Wil je uit het fragment over de borgstelling voor BAM en Lantis de passage van "Mijn fractie gaat" tot "over te nemen." letterlijk afdrukken?

» **Bronfragment**:
┄┄┄┄┄┄
Ik blijf even bij BAM en Lantis. In deze begrotingsaanpassing in het programmadecreet zit wat ik een ‘politieke onderzeeër’ zou durven te noemen: een politieke onderzeeër wat betreft de dubbele uitbreiding van de borgstelling door de Vlaamse overheid, van de financiële lasten naar alle mogelijke verbintenissen en andere risico’s van BAM/Lantis en van de bouwheer naar alle bouwpartijen die bij de Oosterweelverbinding en bij uitbreiding het Toekomstverbond betrokken zijn. Ik vind dat geen goed financieel bestuur. En ik zal zeggen waarom. Het is heel duidelijk dat het Rekenhof en de Raad van State, en via de Raad van State ook de Inspectie van Financiën, aangeven dat het plafond van die waarborg decretaal moet worden vastgelegd. Op dit moment is het zo dat de Vlaamse Regering elk jaar de handen vrij wil hebben om de omvang van de waarborg te bepalen. Wij willen naar een vaste en geplafonneerde som van 300 miljoen euro in het BAM-decreet, vastgelegd door het parlement, en dat om BAM/Lantis maximaal aan de afgesproken investeringsbudgetten te houden en om het risico op een ontsporing van de Vlaamse overheidsschuld op die manier te omzeilen.
Mijn fractie gaat dus mee in de redenering van de argumenten van de drie genoemde instanties. Het zijn geen kleine jongens. Het zijn allemaal mensen met kennis van zaken die zeggen dat als je dit wilt doen, je dat decretaal vastlegt. Dan heeft het parlement ten minste ergens een controlemiddel. Nu is het eigenlijk de Vlaamse Regering die via het Uitgavendecreet probeert om de rol van het parlement over te nemen.
Dan kom ik tot slot, collega's, bij mijn laatste punt, de Vlaamse brede heroverweging, de toetsing van de doelgerichtheid en de doelmatigheid van alle Vlaamse uitgaven.
Mijn fractie is daarvoor gewonnen. Het kan bijna niet anders, we moeten daar eerlijk over zijn. Maar de aanpassing van de begroting 2021 is net beperkt gehouden om de administratie de tijd te geven voor deze toetsing.
┄┄┄┄┄┄
» **Bronmateriaal**:
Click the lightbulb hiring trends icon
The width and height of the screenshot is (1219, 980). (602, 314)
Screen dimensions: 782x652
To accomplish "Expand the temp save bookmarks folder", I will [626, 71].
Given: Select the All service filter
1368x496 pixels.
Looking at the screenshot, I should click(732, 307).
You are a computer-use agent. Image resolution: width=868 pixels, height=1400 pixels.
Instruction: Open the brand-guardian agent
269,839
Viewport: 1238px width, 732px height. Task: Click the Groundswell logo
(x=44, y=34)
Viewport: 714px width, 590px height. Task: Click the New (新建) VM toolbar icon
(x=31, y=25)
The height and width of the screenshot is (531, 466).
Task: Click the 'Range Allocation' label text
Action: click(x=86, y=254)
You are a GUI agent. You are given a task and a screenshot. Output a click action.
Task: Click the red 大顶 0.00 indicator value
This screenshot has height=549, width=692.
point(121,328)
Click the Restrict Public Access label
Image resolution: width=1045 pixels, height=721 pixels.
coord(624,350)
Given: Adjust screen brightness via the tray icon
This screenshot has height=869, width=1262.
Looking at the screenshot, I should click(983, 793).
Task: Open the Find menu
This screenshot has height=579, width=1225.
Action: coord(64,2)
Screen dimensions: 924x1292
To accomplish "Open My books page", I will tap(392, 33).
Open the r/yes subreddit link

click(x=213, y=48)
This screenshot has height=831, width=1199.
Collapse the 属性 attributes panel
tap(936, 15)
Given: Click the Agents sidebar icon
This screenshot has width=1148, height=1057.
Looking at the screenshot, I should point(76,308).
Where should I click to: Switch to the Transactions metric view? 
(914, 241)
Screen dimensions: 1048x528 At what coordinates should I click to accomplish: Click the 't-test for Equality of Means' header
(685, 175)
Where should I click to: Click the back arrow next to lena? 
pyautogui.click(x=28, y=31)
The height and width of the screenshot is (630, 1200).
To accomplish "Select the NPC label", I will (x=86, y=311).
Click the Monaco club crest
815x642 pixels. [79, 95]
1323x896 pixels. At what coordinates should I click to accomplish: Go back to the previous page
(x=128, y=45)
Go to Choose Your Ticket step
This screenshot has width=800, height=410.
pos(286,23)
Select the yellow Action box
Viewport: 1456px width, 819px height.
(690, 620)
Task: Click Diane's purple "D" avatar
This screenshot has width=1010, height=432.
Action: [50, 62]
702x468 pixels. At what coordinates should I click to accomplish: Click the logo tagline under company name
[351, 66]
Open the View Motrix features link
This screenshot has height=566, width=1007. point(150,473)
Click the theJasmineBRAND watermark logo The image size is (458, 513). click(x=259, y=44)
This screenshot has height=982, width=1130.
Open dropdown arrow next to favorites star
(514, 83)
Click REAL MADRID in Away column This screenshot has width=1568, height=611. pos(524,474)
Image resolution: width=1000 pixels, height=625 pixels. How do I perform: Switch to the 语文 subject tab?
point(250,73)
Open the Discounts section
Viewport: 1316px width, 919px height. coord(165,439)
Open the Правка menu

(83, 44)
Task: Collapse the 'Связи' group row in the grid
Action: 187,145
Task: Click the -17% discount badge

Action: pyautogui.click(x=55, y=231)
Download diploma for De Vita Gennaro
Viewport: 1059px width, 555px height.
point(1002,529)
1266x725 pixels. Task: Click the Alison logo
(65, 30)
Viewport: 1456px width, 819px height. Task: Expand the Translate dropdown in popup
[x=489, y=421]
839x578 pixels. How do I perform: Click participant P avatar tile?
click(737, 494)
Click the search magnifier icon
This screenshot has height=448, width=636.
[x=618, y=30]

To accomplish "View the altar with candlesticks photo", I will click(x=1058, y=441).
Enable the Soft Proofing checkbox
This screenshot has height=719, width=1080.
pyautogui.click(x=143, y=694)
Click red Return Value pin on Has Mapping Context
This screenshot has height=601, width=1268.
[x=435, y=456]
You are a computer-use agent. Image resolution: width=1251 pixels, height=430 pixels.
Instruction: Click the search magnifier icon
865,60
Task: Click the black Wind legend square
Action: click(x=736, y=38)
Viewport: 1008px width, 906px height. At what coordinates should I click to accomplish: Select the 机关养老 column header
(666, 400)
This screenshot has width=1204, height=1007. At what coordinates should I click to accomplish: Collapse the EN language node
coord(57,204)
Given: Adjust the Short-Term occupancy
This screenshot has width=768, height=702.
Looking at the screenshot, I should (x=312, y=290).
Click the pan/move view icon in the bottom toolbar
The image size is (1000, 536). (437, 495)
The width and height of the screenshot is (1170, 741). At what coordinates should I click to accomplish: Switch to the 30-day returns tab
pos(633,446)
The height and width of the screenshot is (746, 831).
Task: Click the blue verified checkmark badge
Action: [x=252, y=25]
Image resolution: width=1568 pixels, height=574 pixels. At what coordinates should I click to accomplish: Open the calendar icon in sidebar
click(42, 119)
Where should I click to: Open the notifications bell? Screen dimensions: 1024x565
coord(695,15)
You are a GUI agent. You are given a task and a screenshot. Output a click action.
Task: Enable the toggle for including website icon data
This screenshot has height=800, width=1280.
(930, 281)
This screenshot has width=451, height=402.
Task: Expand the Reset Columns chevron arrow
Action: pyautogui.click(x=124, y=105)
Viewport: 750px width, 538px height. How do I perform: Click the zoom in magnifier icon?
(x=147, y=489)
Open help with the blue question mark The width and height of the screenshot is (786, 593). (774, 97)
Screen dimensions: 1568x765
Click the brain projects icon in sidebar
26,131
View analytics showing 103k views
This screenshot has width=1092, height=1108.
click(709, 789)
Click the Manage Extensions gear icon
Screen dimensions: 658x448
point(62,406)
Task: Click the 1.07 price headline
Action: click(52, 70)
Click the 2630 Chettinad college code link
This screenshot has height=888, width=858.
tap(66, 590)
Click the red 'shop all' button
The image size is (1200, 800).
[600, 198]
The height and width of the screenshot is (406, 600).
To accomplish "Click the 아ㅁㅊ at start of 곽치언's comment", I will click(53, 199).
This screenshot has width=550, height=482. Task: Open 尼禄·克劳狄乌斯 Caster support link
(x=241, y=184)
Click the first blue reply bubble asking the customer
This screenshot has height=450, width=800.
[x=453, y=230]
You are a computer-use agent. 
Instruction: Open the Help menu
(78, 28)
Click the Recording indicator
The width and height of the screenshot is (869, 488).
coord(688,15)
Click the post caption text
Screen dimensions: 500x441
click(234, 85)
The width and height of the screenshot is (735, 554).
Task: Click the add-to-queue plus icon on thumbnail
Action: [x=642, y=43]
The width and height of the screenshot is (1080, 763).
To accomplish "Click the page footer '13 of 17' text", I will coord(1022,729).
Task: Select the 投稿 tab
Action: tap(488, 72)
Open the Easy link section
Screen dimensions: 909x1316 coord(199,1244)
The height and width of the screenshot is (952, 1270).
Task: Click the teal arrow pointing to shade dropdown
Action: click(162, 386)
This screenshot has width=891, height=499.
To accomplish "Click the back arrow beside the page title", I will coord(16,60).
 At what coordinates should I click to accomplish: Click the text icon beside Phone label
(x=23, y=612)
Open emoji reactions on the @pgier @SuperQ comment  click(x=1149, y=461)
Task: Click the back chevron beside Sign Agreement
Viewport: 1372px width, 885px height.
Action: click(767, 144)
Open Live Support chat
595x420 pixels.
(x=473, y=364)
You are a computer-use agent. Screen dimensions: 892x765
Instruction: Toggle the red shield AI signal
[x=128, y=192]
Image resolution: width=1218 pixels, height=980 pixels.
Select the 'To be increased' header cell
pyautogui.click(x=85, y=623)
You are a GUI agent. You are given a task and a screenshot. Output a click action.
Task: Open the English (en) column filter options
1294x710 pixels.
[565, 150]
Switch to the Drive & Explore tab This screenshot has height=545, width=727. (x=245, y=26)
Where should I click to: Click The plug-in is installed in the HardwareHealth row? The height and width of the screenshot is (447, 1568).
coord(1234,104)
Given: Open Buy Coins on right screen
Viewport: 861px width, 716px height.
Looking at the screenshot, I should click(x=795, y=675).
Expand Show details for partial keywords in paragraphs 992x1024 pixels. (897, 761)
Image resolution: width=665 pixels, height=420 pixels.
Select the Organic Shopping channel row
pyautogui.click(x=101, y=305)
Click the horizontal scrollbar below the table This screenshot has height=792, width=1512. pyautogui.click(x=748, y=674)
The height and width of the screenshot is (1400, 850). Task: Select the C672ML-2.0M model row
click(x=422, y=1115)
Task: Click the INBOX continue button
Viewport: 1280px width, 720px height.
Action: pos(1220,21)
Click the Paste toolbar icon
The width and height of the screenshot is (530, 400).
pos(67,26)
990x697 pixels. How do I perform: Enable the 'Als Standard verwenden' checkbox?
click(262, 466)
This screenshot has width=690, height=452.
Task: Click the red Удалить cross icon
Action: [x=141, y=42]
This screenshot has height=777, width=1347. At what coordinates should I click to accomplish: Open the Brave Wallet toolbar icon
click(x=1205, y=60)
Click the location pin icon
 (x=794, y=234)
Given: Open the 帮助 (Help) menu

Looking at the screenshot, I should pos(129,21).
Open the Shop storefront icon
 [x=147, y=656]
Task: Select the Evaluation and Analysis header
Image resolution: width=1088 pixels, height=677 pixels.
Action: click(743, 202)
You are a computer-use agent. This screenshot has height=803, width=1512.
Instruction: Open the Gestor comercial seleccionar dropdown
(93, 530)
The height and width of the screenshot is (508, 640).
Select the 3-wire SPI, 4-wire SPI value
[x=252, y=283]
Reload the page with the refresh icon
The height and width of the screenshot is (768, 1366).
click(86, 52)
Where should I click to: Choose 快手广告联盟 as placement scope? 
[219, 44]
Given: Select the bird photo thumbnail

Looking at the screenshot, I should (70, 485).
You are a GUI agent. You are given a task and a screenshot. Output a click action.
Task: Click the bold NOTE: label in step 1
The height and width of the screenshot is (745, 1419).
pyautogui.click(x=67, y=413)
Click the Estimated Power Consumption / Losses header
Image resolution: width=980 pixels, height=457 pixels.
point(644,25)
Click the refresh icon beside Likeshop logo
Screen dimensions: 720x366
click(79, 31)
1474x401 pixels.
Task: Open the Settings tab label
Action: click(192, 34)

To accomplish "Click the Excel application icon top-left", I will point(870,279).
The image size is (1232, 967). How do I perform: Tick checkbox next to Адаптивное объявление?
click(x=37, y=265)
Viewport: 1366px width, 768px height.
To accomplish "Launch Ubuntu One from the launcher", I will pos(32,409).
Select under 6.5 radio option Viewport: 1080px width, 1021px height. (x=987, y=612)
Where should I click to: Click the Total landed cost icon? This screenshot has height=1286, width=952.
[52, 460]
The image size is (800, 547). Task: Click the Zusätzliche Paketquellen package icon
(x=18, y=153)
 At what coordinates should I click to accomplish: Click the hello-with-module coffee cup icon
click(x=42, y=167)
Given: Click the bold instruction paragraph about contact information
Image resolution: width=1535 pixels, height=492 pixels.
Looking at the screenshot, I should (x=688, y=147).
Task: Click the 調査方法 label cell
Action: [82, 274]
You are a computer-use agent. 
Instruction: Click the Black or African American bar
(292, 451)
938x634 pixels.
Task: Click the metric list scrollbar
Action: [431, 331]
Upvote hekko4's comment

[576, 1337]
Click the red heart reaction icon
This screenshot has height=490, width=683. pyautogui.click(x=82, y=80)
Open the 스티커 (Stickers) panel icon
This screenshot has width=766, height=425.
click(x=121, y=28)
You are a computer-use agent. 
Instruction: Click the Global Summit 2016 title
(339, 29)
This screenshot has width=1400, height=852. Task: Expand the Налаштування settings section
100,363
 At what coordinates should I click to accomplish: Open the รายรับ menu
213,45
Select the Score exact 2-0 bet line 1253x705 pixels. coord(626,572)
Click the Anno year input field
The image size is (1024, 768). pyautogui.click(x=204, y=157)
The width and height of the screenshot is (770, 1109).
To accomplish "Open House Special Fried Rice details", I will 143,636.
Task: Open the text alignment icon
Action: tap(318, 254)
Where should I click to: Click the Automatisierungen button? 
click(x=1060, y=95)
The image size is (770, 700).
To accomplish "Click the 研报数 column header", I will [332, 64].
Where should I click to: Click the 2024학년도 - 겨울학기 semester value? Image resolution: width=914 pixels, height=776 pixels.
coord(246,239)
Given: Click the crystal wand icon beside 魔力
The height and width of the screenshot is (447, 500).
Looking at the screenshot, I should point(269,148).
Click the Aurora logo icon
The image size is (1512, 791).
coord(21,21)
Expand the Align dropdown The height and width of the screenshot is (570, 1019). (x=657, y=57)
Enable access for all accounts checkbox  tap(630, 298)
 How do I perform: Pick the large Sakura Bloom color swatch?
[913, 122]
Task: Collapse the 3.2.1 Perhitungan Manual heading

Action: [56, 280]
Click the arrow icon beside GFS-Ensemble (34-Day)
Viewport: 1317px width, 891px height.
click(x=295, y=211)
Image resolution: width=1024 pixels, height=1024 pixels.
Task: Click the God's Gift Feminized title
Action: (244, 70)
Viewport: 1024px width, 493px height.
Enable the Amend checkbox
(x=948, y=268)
┄┄┄┄┄┄
» **Uitwerking opdracht**:
Mijn fractie gaat dus mee in de redenering van de argumenten van de drie genoemde instanties. Het zijn geen kleine jongens. Het zijn allemaal mensen met kennis van zaken die zeggen dat als je dit wilt doen, je dat decretaal vastlegt. Dan heeft het parlement ten minste ergens een controlemiddel. Nu is het eigenlijk de Vlaamse Regering die via het Uitgavendecreet probeert om de rol van het parlement over te nemen.